Future leader: Rachel Graves, OTD/S ʼ22
Rachel Graves, OTD/S ʼ22
BA in Kinesiology Sports Medicine and BA in Music from Rice University
Vice President of Pi Theta Epsilon Xi Chapter
What are your meaningful occupations?
I enjoy playing violin, hiking, cooking, exploring new places, listening to music, reading, learning languages, and spending time with family and friends.
What is your definition of OT?
Occupational therapy (OT) is a holistic approach to helping people improve participation and satisfaction in their important and meaningful activities. Occupational therapists are uniquely skilled in activity analysis, which guides our reasoning to help clients across the lifespan.
Why did you choose the OTD degree?
The opportunities to experience OT research with guided mentorship, learn about leadership and teaching, and develop a capstone experience that explores my personal interests made the OTD degree ideal for me. It allows me to learn about the intersection of clinical skills, research and teaching, which I hope to pursue further as I gain experience in the field.
What are your career goals?
I am passionate about hand therapy, neurological rehabilitation, and injury treatment and prevention. I plan to work toward becoming a certified hand therapist in the next few years to enhance my clinical skills in treating complex upper extremity conditions. In addition, I am passionate about teaching and research. I hope to contribute to the OT profession as a clinician, researcher and educator to further our understanding of theory and evidence-based practice.
What WashU experience stands out to you?
During my capstone experience this summer, I had the privilege of working virtually part-time with an occupational therapist and certified hand therapist who specializes in treating musicians. We collaboratively developed a new treatment tool and framework to guide clinicians who treat musicians and wrote a manuscript explaining its utility in practice. The opportunity to combine my love for injury treatment and prevention, musicians, research, and education was amazing. I am also incredibly grateful for everything I learned from WashU’s OT theory and leadership courses and my OTD research mentor, Dr. Lisa Connor, who helped me publish research on community reintegration after stroke in the Journal of Neuropsychological Rehabilitation. All these experiences have helped me grow as an occupational therapist and have prepared me for future opportunities.

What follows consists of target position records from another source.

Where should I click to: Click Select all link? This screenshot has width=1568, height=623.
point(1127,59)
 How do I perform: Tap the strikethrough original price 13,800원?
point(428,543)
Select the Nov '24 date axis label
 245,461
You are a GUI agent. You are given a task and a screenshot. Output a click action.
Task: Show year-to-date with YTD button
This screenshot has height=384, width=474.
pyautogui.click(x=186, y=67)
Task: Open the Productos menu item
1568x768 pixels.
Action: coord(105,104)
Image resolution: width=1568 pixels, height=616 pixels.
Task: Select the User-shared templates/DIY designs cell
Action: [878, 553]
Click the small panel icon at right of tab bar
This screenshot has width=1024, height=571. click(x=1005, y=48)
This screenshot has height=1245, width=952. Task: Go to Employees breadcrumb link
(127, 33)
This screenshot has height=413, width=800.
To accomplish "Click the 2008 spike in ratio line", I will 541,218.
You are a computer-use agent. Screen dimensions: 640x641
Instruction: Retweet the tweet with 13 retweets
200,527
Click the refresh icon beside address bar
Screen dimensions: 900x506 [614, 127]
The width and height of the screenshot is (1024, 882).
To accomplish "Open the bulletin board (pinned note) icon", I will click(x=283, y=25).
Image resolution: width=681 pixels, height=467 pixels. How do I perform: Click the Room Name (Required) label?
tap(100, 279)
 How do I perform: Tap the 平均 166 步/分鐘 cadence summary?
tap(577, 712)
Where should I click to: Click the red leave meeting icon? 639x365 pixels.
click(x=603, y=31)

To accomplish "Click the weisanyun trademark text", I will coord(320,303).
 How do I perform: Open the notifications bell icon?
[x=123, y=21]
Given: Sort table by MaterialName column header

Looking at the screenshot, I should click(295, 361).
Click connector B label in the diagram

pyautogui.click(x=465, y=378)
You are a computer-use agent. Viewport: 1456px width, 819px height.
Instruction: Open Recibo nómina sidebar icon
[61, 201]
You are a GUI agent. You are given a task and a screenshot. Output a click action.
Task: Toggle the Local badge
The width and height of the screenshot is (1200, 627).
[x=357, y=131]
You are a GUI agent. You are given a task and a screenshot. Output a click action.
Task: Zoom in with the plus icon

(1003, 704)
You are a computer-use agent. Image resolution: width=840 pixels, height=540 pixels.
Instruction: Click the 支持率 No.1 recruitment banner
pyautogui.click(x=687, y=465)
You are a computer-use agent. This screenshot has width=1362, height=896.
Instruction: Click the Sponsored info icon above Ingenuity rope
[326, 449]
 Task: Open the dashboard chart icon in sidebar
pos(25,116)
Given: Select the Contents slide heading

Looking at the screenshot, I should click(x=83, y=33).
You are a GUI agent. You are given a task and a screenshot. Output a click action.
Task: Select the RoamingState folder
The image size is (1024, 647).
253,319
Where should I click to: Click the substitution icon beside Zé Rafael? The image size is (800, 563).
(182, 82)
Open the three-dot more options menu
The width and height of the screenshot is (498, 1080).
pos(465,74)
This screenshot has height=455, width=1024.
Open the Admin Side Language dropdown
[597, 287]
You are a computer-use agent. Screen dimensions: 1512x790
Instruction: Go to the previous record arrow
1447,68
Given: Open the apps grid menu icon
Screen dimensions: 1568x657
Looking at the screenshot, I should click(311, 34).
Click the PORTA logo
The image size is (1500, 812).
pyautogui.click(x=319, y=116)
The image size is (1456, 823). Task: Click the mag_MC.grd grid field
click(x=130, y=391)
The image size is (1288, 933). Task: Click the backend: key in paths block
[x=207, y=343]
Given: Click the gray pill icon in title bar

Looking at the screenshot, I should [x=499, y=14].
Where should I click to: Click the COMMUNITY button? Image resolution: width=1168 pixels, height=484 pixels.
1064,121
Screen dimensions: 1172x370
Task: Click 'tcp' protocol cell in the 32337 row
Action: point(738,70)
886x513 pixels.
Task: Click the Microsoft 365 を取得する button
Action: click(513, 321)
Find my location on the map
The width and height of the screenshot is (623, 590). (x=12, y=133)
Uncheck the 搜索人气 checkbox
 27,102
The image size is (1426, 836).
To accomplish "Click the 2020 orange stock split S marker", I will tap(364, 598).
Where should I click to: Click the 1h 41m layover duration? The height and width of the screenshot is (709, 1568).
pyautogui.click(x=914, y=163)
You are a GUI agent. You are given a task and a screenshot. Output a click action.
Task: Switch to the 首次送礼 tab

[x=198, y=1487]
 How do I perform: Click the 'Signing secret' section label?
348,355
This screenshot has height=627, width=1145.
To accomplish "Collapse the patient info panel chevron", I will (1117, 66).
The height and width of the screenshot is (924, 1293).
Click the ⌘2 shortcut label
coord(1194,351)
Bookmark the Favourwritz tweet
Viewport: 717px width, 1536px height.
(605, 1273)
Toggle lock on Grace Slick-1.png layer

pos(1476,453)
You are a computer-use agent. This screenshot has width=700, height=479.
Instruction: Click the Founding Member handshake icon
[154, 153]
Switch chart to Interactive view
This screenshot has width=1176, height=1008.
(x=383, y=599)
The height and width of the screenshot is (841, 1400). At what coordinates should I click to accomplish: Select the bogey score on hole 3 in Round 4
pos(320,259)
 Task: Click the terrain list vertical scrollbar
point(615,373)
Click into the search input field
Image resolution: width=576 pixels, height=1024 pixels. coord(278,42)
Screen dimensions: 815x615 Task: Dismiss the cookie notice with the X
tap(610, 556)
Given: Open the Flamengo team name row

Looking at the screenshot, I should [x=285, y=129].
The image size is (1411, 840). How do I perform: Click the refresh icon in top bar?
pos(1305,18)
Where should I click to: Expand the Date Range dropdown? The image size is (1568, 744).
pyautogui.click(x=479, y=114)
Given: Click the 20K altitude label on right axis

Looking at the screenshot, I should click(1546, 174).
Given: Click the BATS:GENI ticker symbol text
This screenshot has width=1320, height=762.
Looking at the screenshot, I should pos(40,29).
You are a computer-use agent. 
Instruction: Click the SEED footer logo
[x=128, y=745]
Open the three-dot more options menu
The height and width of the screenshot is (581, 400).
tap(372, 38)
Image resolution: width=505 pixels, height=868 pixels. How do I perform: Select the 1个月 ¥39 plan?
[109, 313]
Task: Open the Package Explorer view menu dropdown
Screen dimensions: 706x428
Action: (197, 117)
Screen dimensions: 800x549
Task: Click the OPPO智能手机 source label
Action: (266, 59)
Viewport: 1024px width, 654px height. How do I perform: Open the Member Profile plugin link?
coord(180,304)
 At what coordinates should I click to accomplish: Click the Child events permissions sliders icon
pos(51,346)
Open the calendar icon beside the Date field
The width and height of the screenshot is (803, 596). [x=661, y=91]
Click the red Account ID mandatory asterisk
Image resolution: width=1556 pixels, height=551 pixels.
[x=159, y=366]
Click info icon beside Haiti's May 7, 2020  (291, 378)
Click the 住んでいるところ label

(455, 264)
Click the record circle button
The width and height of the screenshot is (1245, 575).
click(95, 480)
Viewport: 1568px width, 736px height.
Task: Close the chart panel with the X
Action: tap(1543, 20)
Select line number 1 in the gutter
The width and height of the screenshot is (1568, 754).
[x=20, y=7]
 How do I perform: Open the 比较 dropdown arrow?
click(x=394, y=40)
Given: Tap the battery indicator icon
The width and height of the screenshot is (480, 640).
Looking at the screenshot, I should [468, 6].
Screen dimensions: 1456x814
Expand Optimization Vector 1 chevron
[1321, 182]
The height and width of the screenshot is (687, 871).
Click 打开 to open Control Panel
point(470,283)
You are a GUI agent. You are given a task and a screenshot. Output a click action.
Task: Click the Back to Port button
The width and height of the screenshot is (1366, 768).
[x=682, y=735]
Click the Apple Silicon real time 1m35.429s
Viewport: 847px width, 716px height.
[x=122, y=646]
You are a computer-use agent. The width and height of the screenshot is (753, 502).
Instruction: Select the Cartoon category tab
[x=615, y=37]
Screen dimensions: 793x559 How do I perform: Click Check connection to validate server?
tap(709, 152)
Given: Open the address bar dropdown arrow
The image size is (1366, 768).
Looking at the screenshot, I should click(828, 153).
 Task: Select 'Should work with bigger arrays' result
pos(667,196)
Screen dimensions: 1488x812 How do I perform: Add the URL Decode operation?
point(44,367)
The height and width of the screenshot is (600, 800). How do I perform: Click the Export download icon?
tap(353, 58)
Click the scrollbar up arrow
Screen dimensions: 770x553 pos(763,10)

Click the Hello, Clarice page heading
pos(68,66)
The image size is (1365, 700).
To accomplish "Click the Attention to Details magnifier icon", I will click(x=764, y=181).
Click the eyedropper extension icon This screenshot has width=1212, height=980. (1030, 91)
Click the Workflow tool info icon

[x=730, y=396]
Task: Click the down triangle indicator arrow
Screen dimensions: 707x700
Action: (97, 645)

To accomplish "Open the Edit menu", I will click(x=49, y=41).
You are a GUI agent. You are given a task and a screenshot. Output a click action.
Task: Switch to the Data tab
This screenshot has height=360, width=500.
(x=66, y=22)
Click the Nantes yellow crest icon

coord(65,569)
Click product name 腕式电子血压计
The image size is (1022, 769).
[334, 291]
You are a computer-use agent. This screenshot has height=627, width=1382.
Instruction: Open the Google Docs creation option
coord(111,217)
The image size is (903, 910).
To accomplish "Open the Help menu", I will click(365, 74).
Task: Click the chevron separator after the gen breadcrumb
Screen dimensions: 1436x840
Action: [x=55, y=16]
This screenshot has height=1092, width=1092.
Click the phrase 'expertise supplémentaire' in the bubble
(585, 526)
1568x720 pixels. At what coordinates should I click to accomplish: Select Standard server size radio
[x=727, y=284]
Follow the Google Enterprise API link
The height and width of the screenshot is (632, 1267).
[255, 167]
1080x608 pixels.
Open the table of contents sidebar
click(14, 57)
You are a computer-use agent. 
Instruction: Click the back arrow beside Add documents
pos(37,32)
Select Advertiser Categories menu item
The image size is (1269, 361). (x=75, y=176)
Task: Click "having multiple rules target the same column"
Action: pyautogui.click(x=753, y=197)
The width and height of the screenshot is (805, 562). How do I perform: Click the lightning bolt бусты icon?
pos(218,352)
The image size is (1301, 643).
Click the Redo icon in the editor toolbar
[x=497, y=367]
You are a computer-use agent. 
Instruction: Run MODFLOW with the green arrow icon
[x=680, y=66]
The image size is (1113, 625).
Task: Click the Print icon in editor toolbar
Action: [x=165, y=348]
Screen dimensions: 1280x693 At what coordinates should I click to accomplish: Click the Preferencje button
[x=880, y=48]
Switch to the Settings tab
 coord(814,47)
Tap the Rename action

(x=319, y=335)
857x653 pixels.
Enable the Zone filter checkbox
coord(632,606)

Anything else you would like us to know?
I feel blessed to be joining the profession that helped me six years ago. I started my undergrad at Rice University as a violin performance major, and due to repetitive use injury, I experienced hand and occupational therapy for the first time as a freshman. As I recovered from my injury, I became passionate about helping others just as I had been helped. I was inspired by the holistic approach to improving individuals’ participation in their meaningful occupations. Now I look forward to contributing to the profession and helping clients learn and adapt in the midst of challenges to ultimately find greater satisfaction in life. I am so thankful for the unwavering support of my family, friends and mentors who have contributed to my journey every step of the way.